# Passage to read
By Niki Raapana / March 28, 2006
Twenty-first century communitarianism is a philosophical, political, and legal theory. It combines every opposite theory in the history of the world.
It’s a projected vision for a new global order by the year 2020. It’s what all of us should be socially evolving into.
Communitarians borrow ideas from ancient religions, Plato, Marx, Jefferson, Buber and Madame Blavatsky. Studying their theory is a nightmare. It’s unfocused and vague. And, this new theory is nothing like what Fredric Bastiat called a valid scientific inquiry, as in one that “proceeds by way of observation.” Their new ideas are unoriginal and their methods are unscientific. We’re being led into a solution which “like astrology and alchemy, proceeds by way of imagination.” (Fredric Bastiat, Economic Harmonies)

# Data section
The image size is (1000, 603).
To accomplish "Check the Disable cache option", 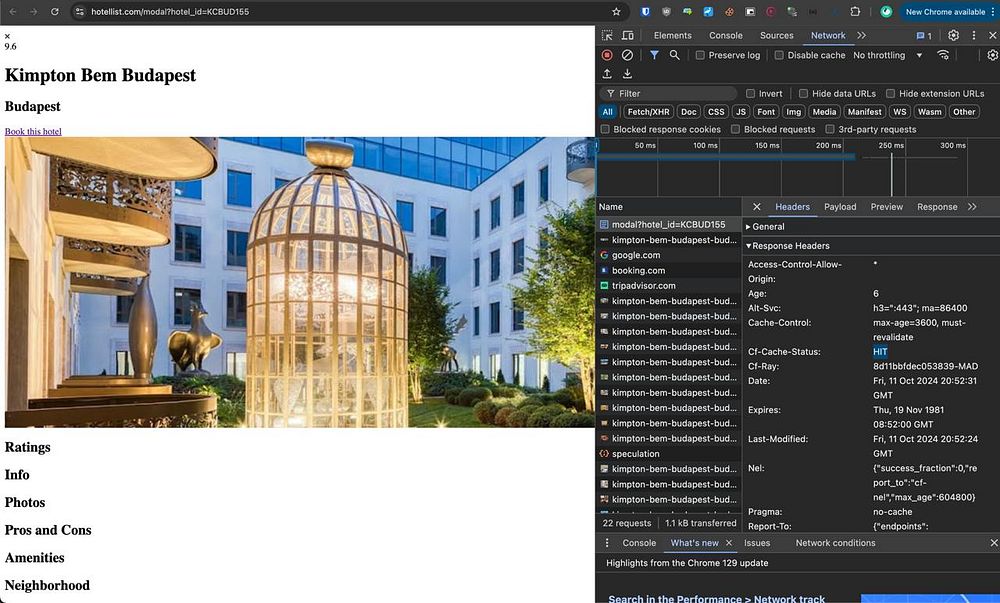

# Required task 1
Transcribe the passage on communitarianism from "It’s a projected" up to and including "Bastiat, Economic Harmonies)".
# Required task 2
In the passage on communitarianism, by what year is the new global order projected?
# Required task 3
Resume the passage on communitarianism from where it stops.

# Expected output 1
It’s a projected vision for a new global order by the year 2020. It’s what all of us should be socially evolving into.
Communitarians borrow ideas from ancient religions, Plato, Marx, Jefferson, Buber and Madame Blavatsky. Studying their theory is a nightmare. It’s unfocused and vague. And, this new theory is nothing like what Fredric Bastiat called a valid scientific inquiry, as in one that “proceeds by way of observation.” Their new ideas are unoriginal and their methods are unscientific. We’re being led into a solution which “like astrology and alchemy, proceeds by way of imagination.” (Fredric Bastiat, Economic Harmonies)

# Expected output 2
By the year 2020.

# Expected output 3
Communitarian thinking actually reminds me a lot of the “alien theory.” Communitarians base all their ideas in rituals, ancient languages, and beliefs only their adepts understand. Like the most scholarly alien theorists, their ideas use facts that prove everything except whether or not aliens actually exist. As social evolutionists, communitarian gurus claim their best evidence lies in how many people feel their vibes and embrace their values.
They’re good cons; communitarianism is introduced as a multi-layered, mystical illusion.
The unscientific logic that holds up the emerging supra-national system was not designed to be easily explained. It was designed to be misunderstood on purpose. That way, when opponents discuss any one layer of the big con it makes little sense to the uninitiated.
The communitarian theory provides justification for each level of the system. It justifies governance over the world’s human community. In order for us to fully understand their law, we must also be just a little familiar with every level of the communitarian’s games. The emerging global government’s communitarian foundation rests on three main pillars.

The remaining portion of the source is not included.